* [Directions for this task]: Match the word "Open". Return each line of the data below where it appears.

Entries taken from a collection
◆ ◆ ◆ ◆ ◆ ◆ ◆
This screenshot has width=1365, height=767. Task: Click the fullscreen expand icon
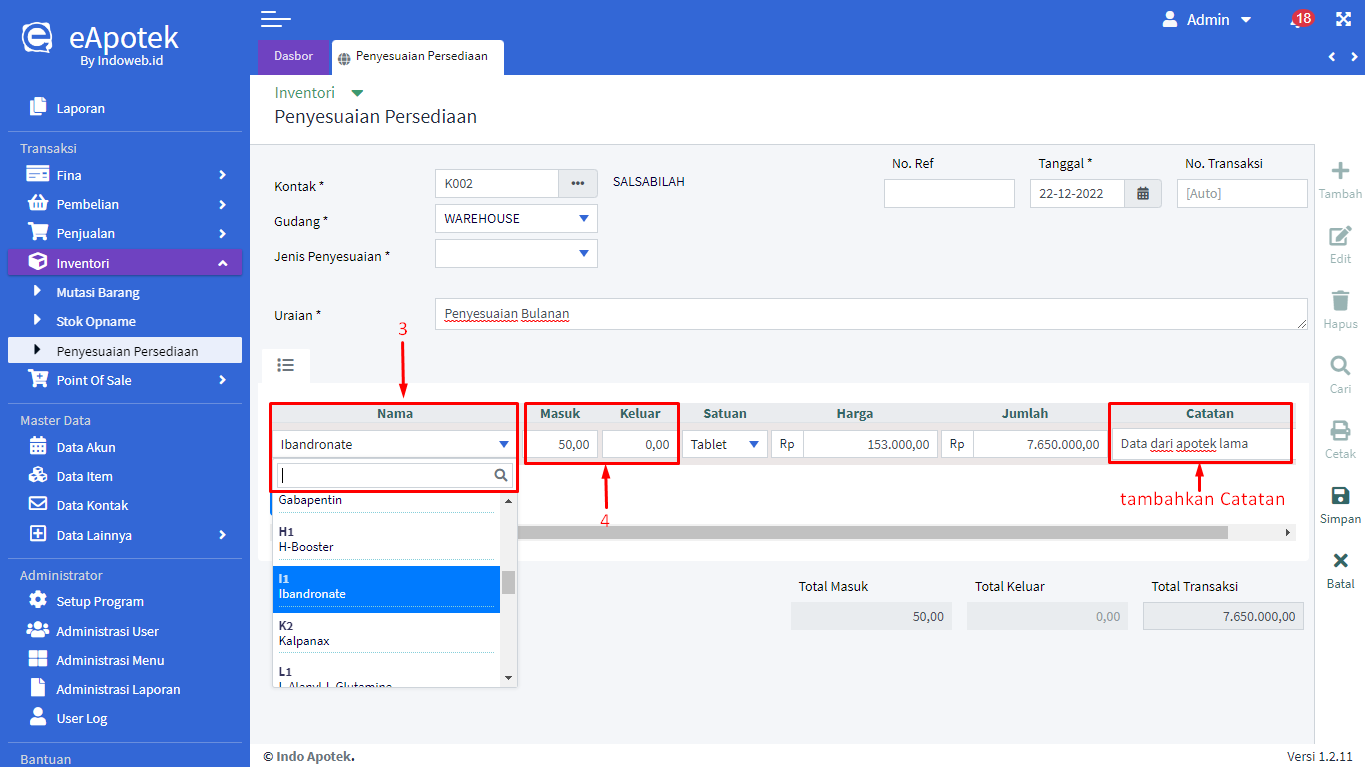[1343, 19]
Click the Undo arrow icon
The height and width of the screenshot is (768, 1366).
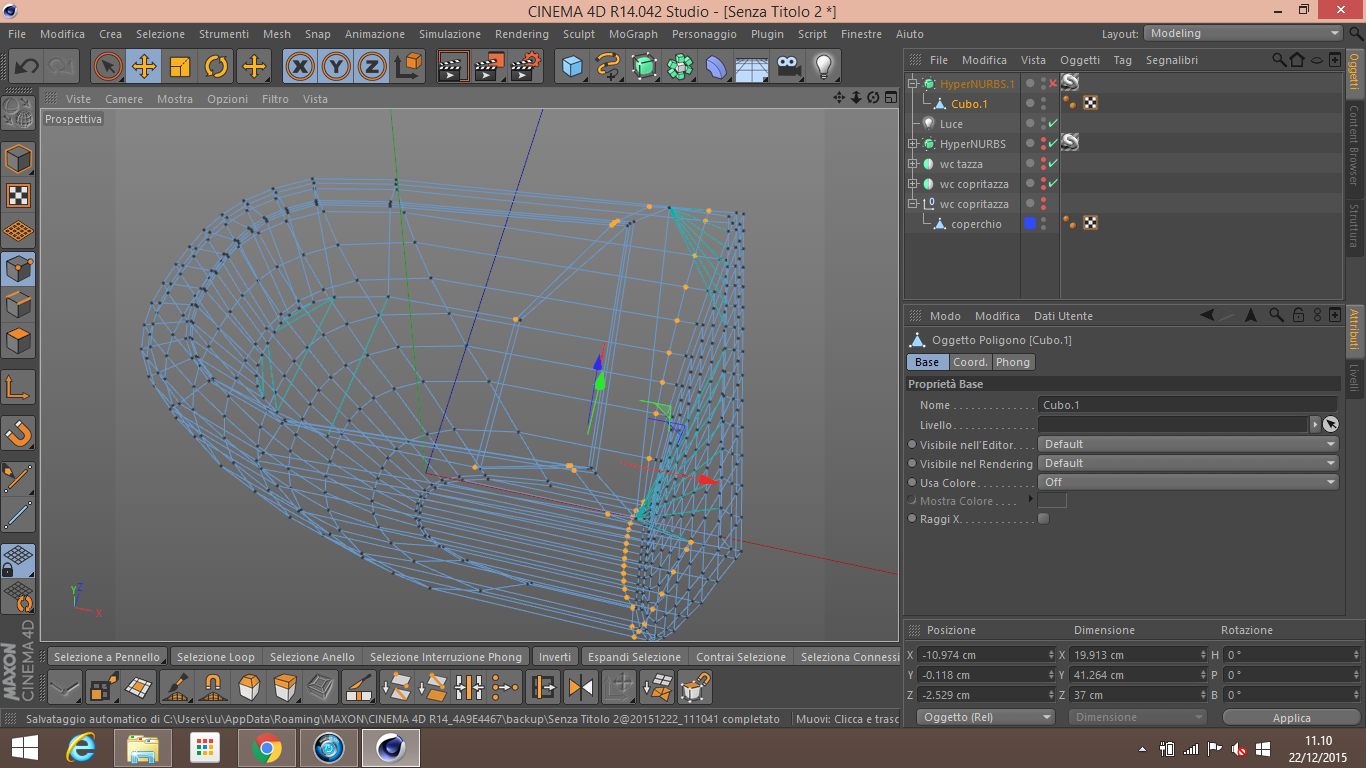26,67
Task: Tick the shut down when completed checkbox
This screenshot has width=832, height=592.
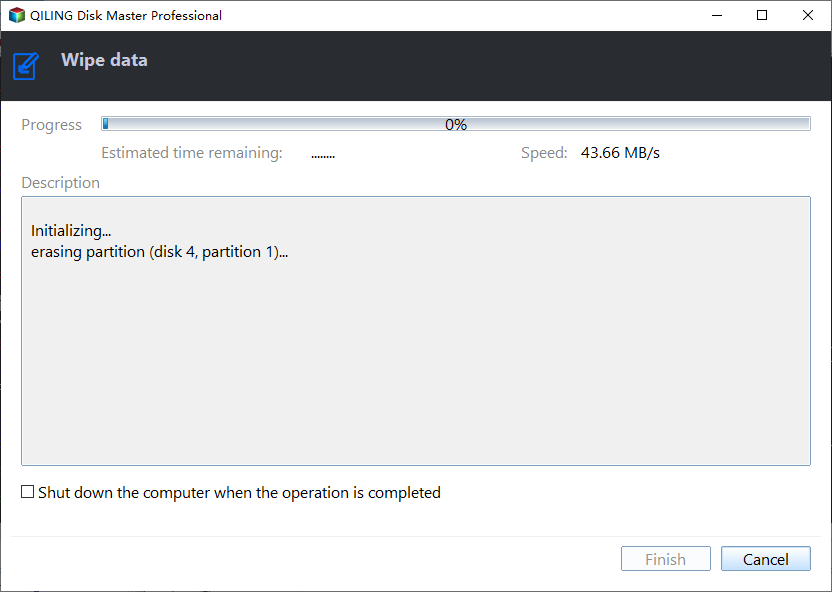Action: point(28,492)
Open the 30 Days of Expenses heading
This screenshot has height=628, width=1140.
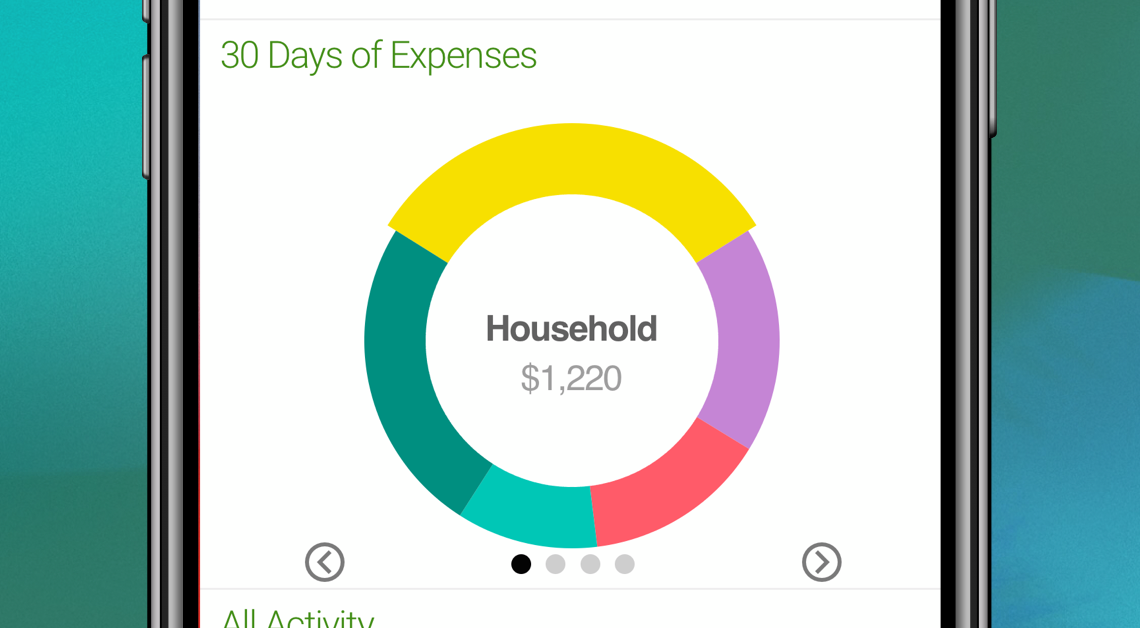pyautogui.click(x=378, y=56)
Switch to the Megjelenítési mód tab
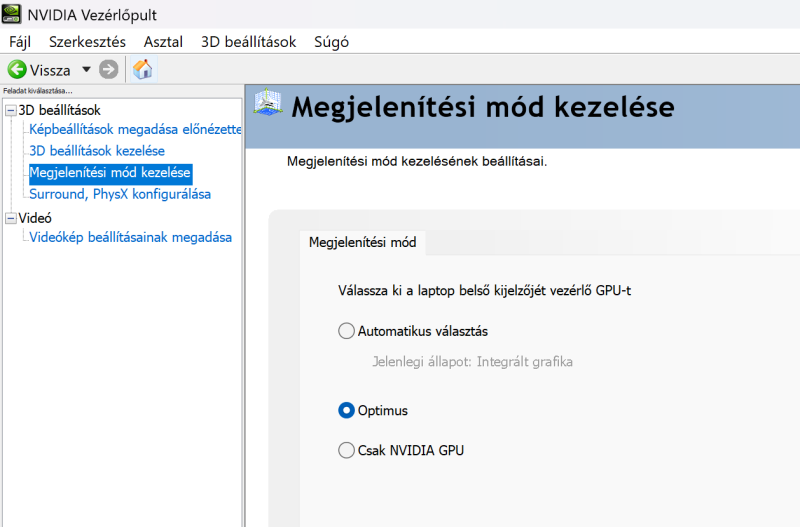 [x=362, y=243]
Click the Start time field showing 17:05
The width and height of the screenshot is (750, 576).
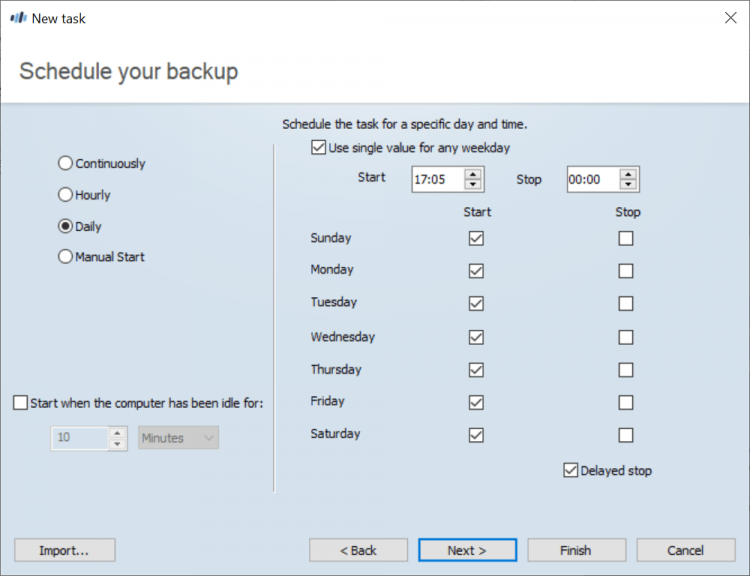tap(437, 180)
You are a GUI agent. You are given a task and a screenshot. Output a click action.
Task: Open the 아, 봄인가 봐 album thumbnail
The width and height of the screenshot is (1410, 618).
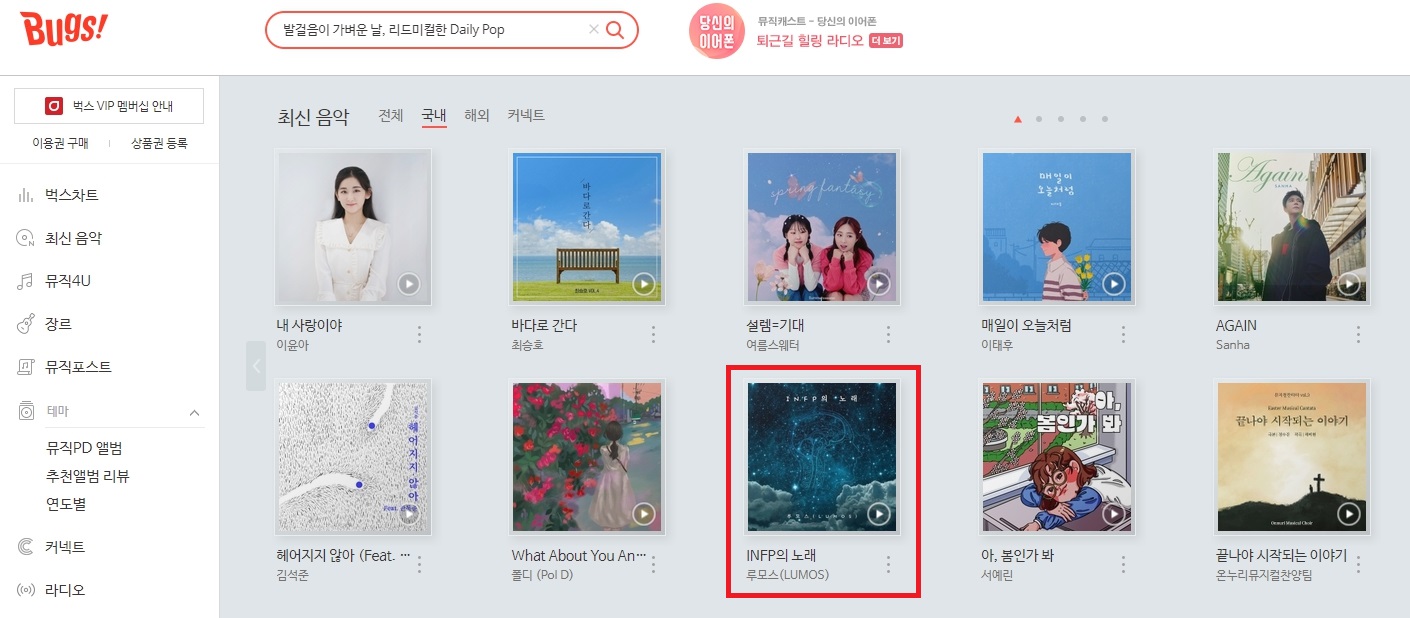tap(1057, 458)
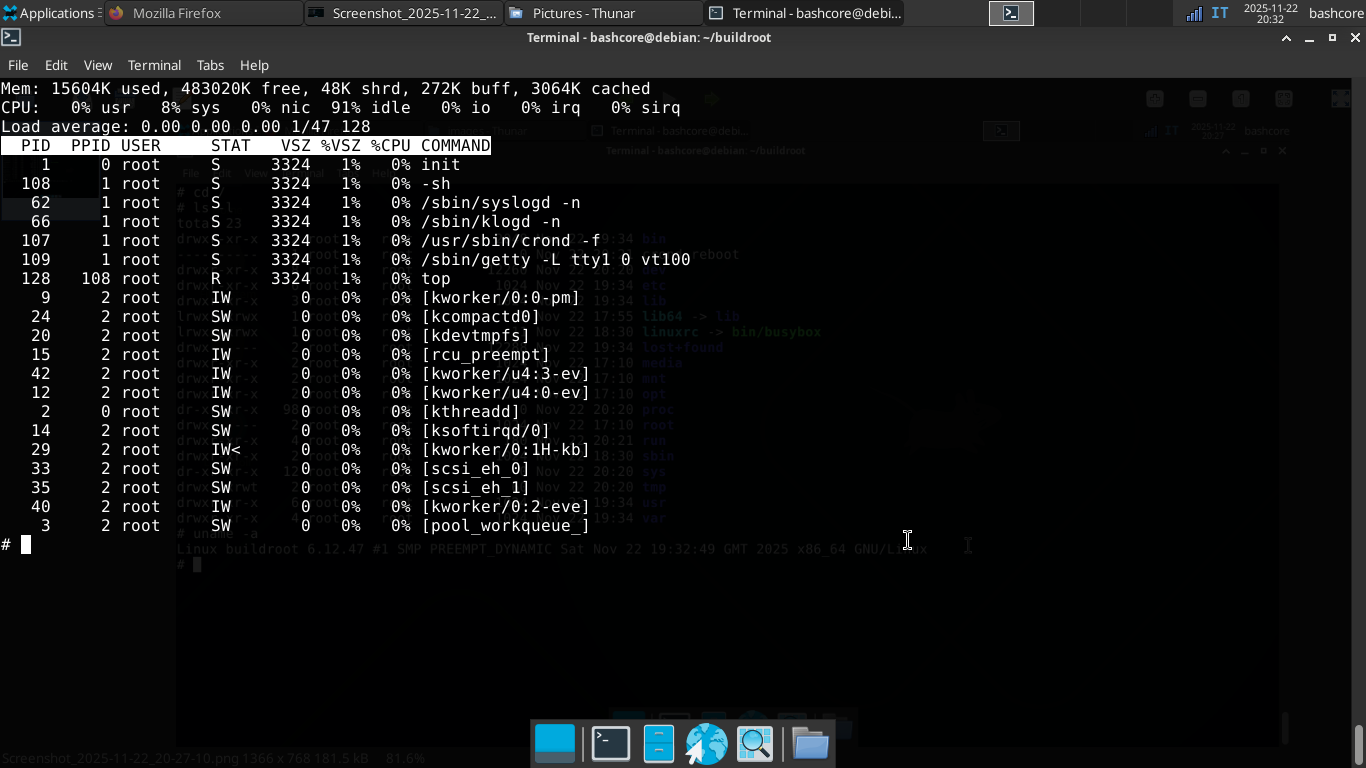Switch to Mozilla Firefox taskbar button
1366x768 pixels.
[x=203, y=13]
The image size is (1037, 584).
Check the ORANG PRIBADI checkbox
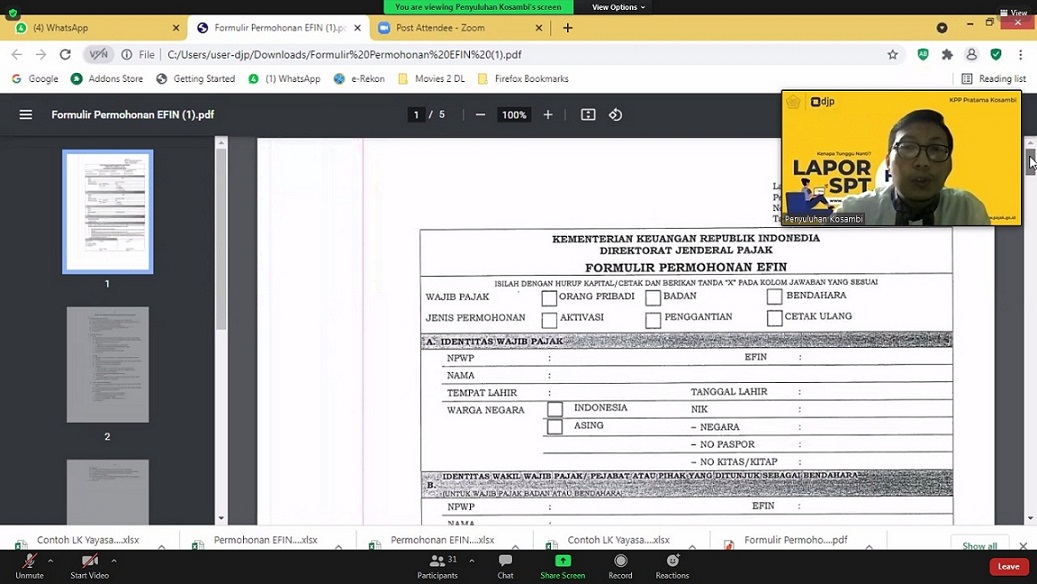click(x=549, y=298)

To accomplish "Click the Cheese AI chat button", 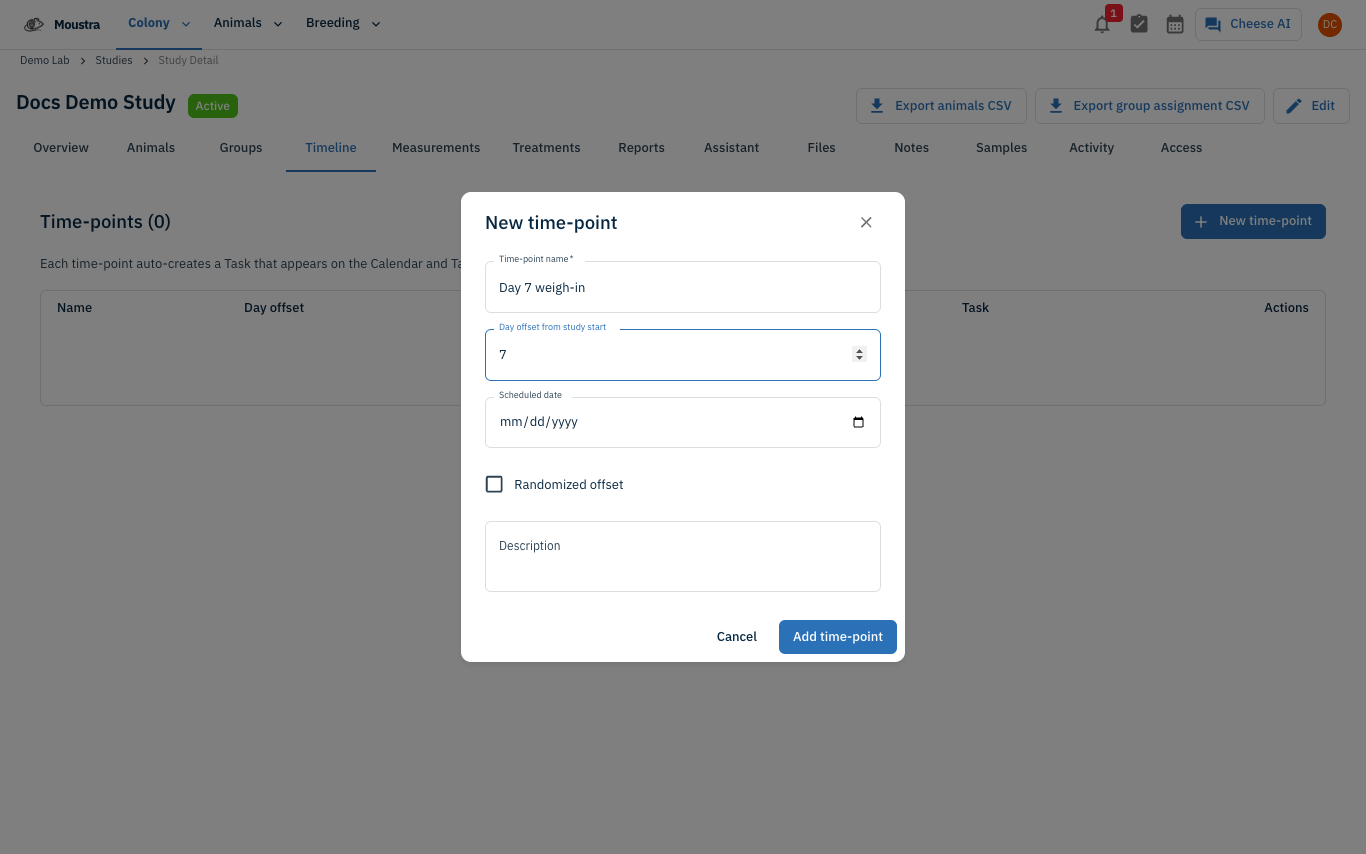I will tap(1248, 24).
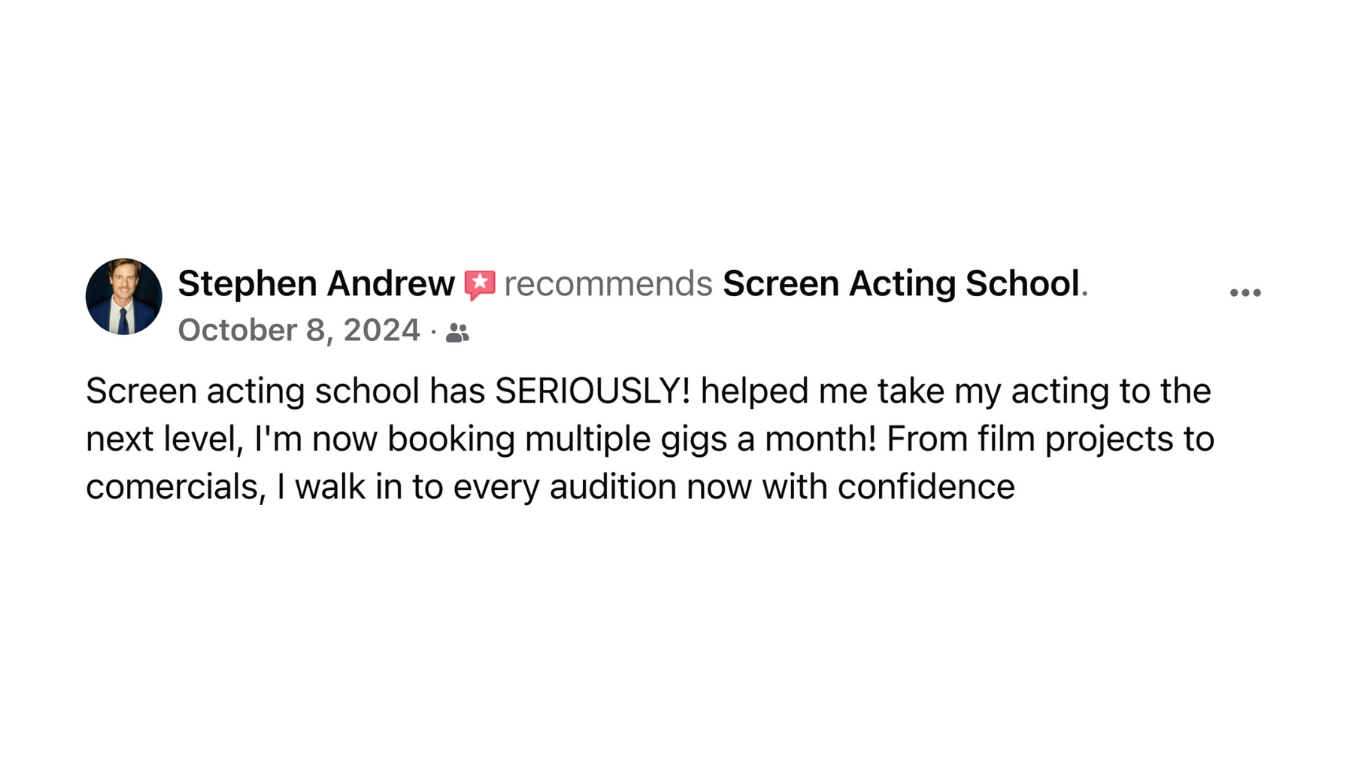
◆ ◆ ◆ ◆ ◆ ◆ ◆
* [Result]:
Open the 30 Days of Expenses heading
Task: Open the 아, 봄인가 봐 album thumbnail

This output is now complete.